Office and Home Blood Pressure Measurements
Office blood pressure was measured three times consecutively with a 1-minute interval using a validated, automated upper arm cuff device (HEM-9200T Omron Healthcare, Kyoto, Japan),^16^ after resting for at least 5 minutes in the sitting position. An appropriately sized cuff was used. These three readings of blood pressure and pulse rate were averaged for analysis.

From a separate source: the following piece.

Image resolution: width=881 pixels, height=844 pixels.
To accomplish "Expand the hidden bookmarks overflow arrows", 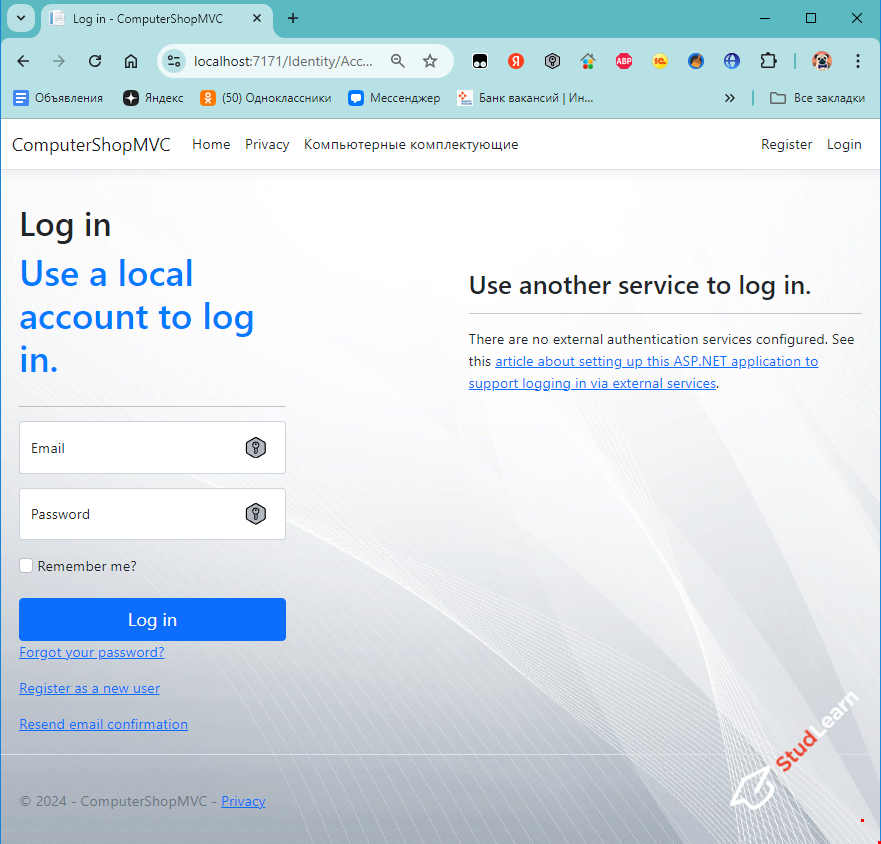I will click(730, 97).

All participants were instructed for standardized HBPM,^4^ especially for placing an appropriately sized cuff around his or her non-dominant arm. HBPM was performed using the same model of automated blood pressure monitor (Omron HEM-9200T) for seven consecutive days. Blood pressure was measured three times consecutively with a 1-minute interval after resting for at least 5 minutes in the sitting position. Blood pressure in the morning was measured within 1 hour of waking up, before drug intake and breakfast, and after urination, without vigorous exercise. Blood pressure in the evening was measured after super and a shower or bath and before going to sleep.^4^ Blood pressure and pulse rate readings were automatically transmitted to a digital platform for storage, analysis, and reporting. All home blood pressure and pulse rate readings were averaged for analysis.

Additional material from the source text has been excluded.